Thank you, Charlie, Piano, Wantingmore and cbutler.
Charlie, I'm so glad you helped me make the connection to 5 (grace) multiplied by 100. I certainly am aware that it's grace that has brought me safe thus far.
Piano, your confirmation is so valuable. I envy you, wherever you are, for seeing signs of spring. It is definitely still winter here. Not a bud in sight. The forecast is for minus 14 tomorrow night. I am so tired of winter. Bless you for caring -and noticing. You have a remarkable memory for other's dreams. Quite a gift, really.
WM, do you have more insight into more of the stuff that is sucking up the nourishment of the soil?
Cbutler, you are so precious to say I am a kind, caring, no-nonsense person. I think my husband would disagree -especially about the no-nonsense bit. He would say there are many times when I make no sense, no sense at all. Cb, you have no idea how close you are to the heart of the matter.
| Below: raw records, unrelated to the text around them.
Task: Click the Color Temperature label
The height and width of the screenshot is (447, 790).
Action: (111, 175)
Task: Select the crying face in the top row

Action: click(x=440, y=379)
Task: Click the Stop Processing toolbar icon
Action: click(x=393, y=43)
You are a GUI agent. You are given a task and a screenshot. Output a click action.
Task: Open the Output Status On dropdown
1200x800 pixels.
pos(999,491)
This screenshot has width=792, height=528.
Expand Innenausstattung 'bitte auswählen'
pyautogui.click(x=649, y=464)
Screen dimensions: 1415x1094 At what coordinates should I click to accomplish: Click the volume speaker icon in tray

This dream really upset me. How can I pull up a weed if I don't know what it is? It's not that there aren't a lot of candidates. I've been feeling rather discouraged lately about how far I am from being pure in heart (and I DO so want to see God like Mt. 5 says) My heart is like the Hoarders TV show. It's like excavating layers and layers of stuff I don't even remember putting there and still feeling like I'm drowning in too much accumulated history. I prayed about this dream and went to bed the next night asking for insight into what exactly it was I was supposed to get rid of this time.

It's been one foot in front of the other for a while now. I haven't had a God-dream in weeks, really, (the cathedral dream was actually about 5 weeks ago) but He answered. There is no doubt more than just this thing, but... (confession time) I had a dream about seeing online comments about the same topic over and over. In the dream I asked what kind of person would keep seeking feed-back/compliments for the same thing. When I woke up I realized it was me, of course. I joined an online photography group a few months ago. I had some lovely encouraging compliments from this group, so I joined another and posted the same photos. More compliments and some nice awards. So I joined more. I used a pseudonym and kept it private. But the Lord knew.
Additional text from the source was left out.